Lesson 13: Storytelling Tenses
control past simple, past continuous and past perfect together to narrate an event like a band-7 speaker.
Why this matters
Most cue cards are about the past (an event, an experience, a time when…). Mixing narrative tenses accurately is one of the clearest signals of Grammatical Range. Vietnamese has no tense endings, so this needs deliberate practice.
The Tip/Trick
Layer three tenses: past perfect for what happened before, past continuous for the background, past simple for the main events.
- Before: "I go to wedding. It is fun. We eat and dance." (all present, flat)
- After: "By the time I arrived, the ceremony had already started, and everyone was waiting outside. We ate, danced, and stayed until midnight."
Grammar Focus — Narrative tenses (past simple / continuous / perfect)
Rule: past perfect (had + p.p.) = earlier event; past continuous (was/were + -ing) = background in progress; past simple = the main sequence. Reference: the "Narrative tenses (past simple / continuous / perfect)" section.
- "We had planned it for weeks, so when the day came, everything went smoothly." (perfect → simple)
- "While the band was playing, the rain started." (continuous + simple)
- "I had never seen such a big crowd before that night." (perfect for experience-before)
Vocabulary Cluster — Describing an event
Add to under "Describing an event".
- a once-in-a-lifetime experience — extremely rare/special — "It was a once-in-a-lifetime experience."
- to mark the occasion — celebrate it — "We had a big meal to mark the occasion."
- the atmosphere was electric — very exciting — "The atmosphere was electric."
- a memorable turnout — many people came — "There was a huge turnout."
- to go off without a hitch — happen with no problems — "The event went off without a hitch."
- a close-knit gathering — small, intimate — "It was a close-knit gathering of family."
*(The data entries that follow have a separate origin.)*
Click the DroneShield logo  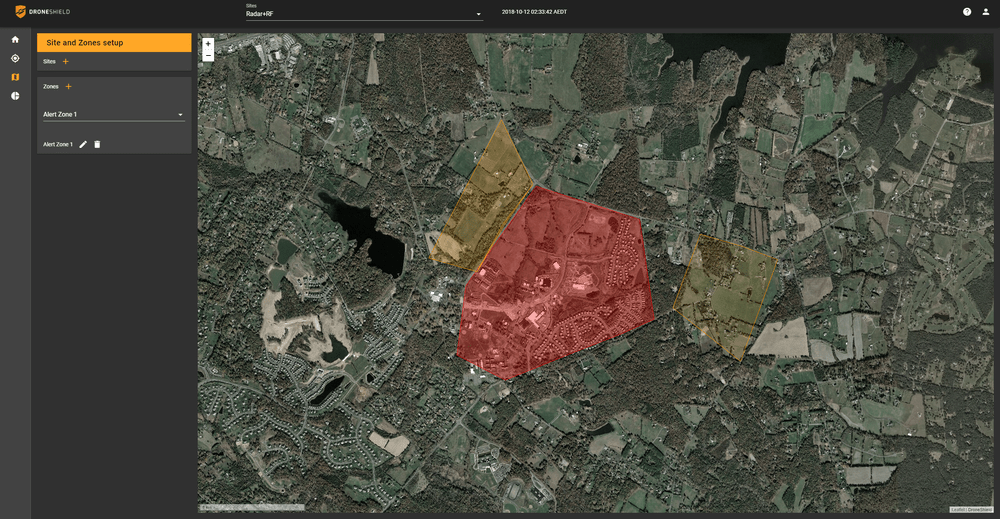point(42,12)
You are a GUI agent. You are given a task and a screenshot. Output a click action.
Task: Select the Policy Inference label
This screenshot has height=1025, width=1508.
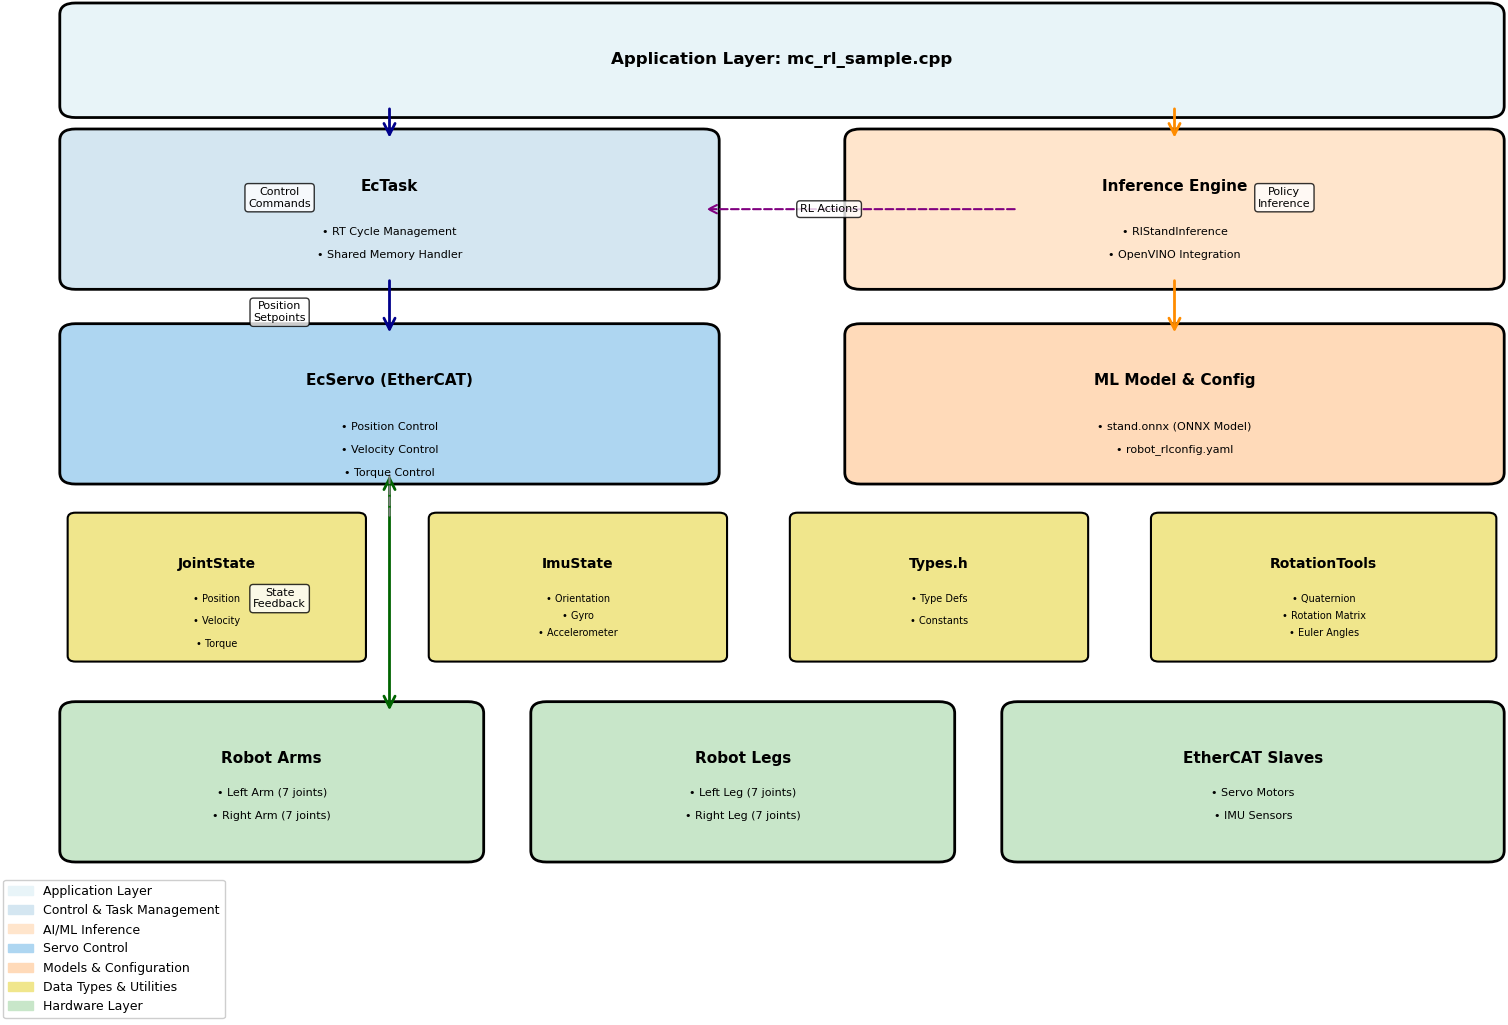click(x=1283, y=197)
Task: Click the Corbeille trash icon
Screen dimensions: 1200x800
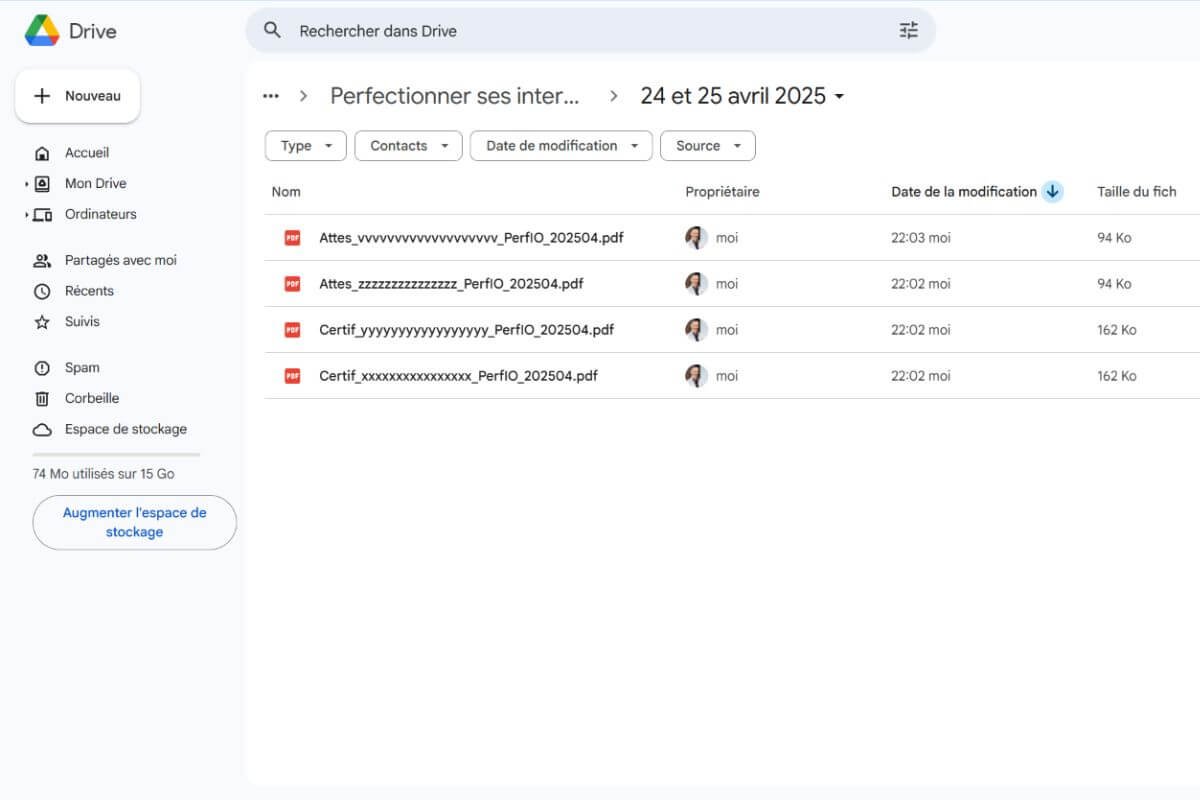Action: point(40,398)
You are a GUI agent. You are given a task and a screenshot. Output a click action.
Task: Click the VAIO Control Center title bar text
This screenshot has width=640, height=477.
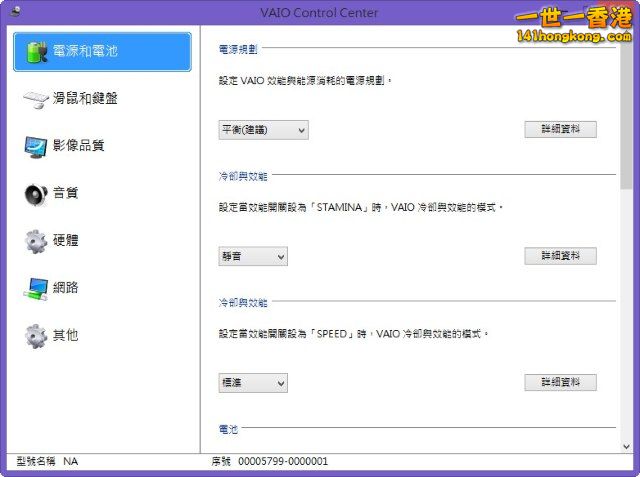click(316, 11)
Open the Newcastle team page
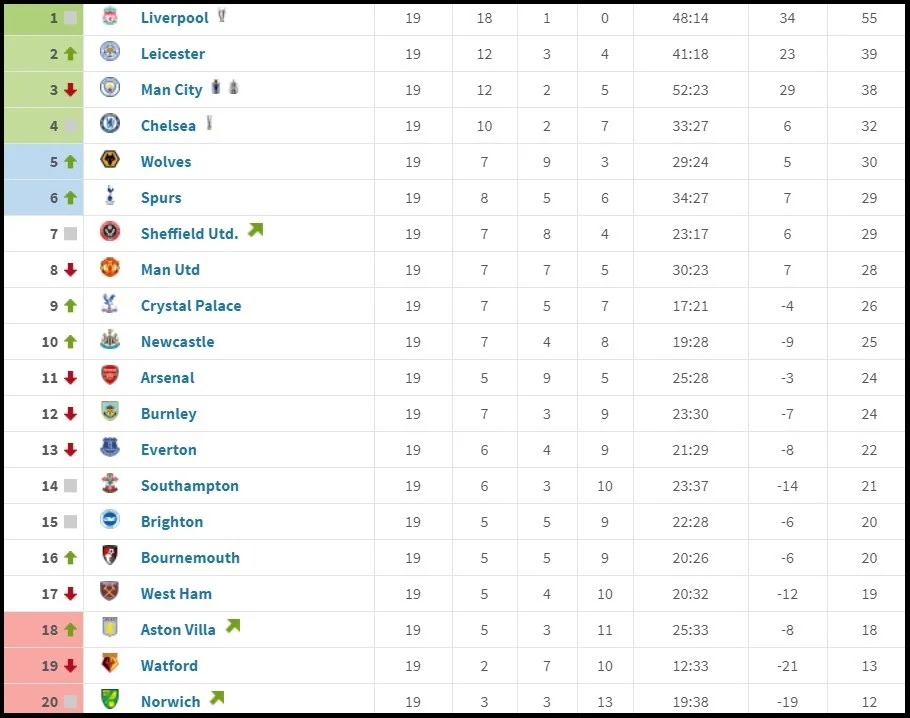Viewport: 910px width, 718px height. [x=177, y=342]
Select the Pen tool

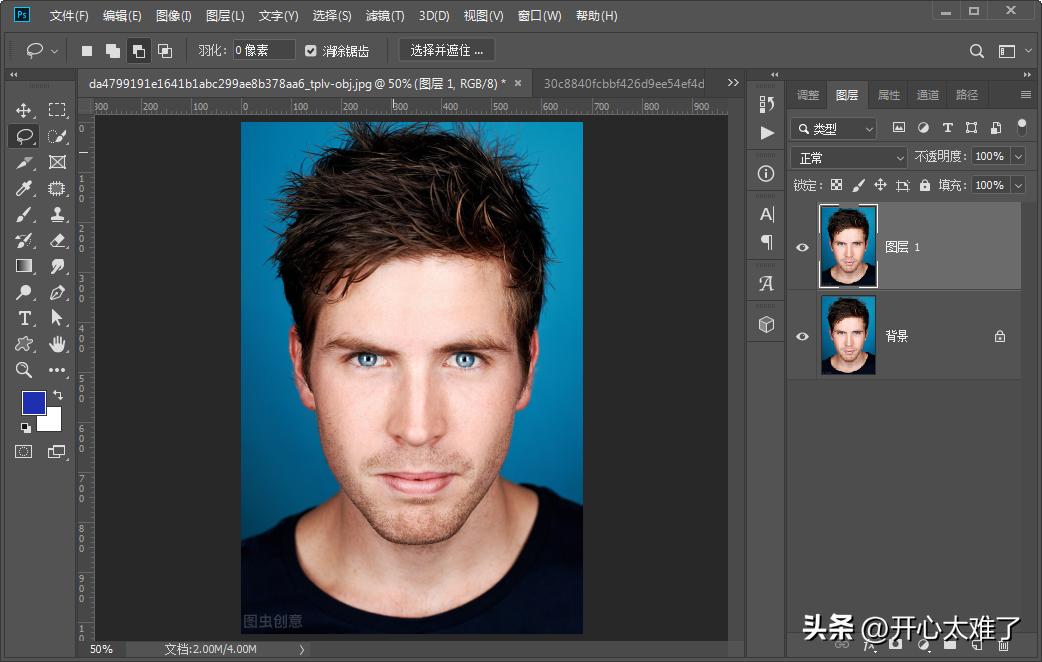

- to be over the moon — extremely happy — "We were over the moon."
- looking back — in retrospect — "Looking back, it was unforgettable."
Drill these as flashcards — flip, then grade yourself.
Answer Outline
- Set-up (past perfect): "We had ____ before…"
- Background (past continuous): "When I arrived, people were ____."
- Main events (past simple): "We ____, ____, and ____."
- Reflection: "Looking back, ____."
Model Answers: 5.0 vs 7.0
Cue card: Describe a memorable celebration you attended.
Band 5.0: "Last year I go to my friend birthday. Many people come. We eat cake and sing. I am happy. It is good party."
Band 7.0: "I'd like to talk about my best friend's surprise birthday party last year. We'd been planning it secretly for a fortnight, so by the time she walked in, everyone was hiding in the dark, waiting. When she switched on the lights, the atmosphere was electric — she was completely shocked. We ate, danced, and stayed up chatting until the early hours. Looking back, it went off without a hitch, and I was over the moon that the surprise actually worked."
What changed:
- Three tenses layered: "We'd been planning" (perfect), "everyone was hiding" (continuous), "We ate, danced, stayed" (simple).
- Collocations: "the atmosphere was electric", "went off without a hitch", "over the moon".
- Time markers for coherence: "by the time", "until the early hours", "Looking back".
- Telling a past story in the present: "I go… we eat…" → use past tenses throughout.
- No past perfect: add "had + p.p." for what happened earlier.
- Dropped -ed endings: "danced", "stayed" — pronounce them section 3).
Your Turn (Record)
Task: Cue card "Describe an important event you remember well." 1-min keyword prep, then speak 2 minutes, deliberately using all three past tenses at least once each. ⏱ 1 + 2 min.
Your turn — record & get scored
Part 2- Describe an important event you remember well.
Self-Check + Spaced Review
Done when:
- I used past perfect, past continuous, and past simple — each at least once.
- No accidental present-tense slips in my story.
- I used ≥2 event collocations.
Spaced review:
- From Lesson 12: keyword notes + a story spine.
- From Lesson 06: clear final consonants on past verbs (arrived, stayed).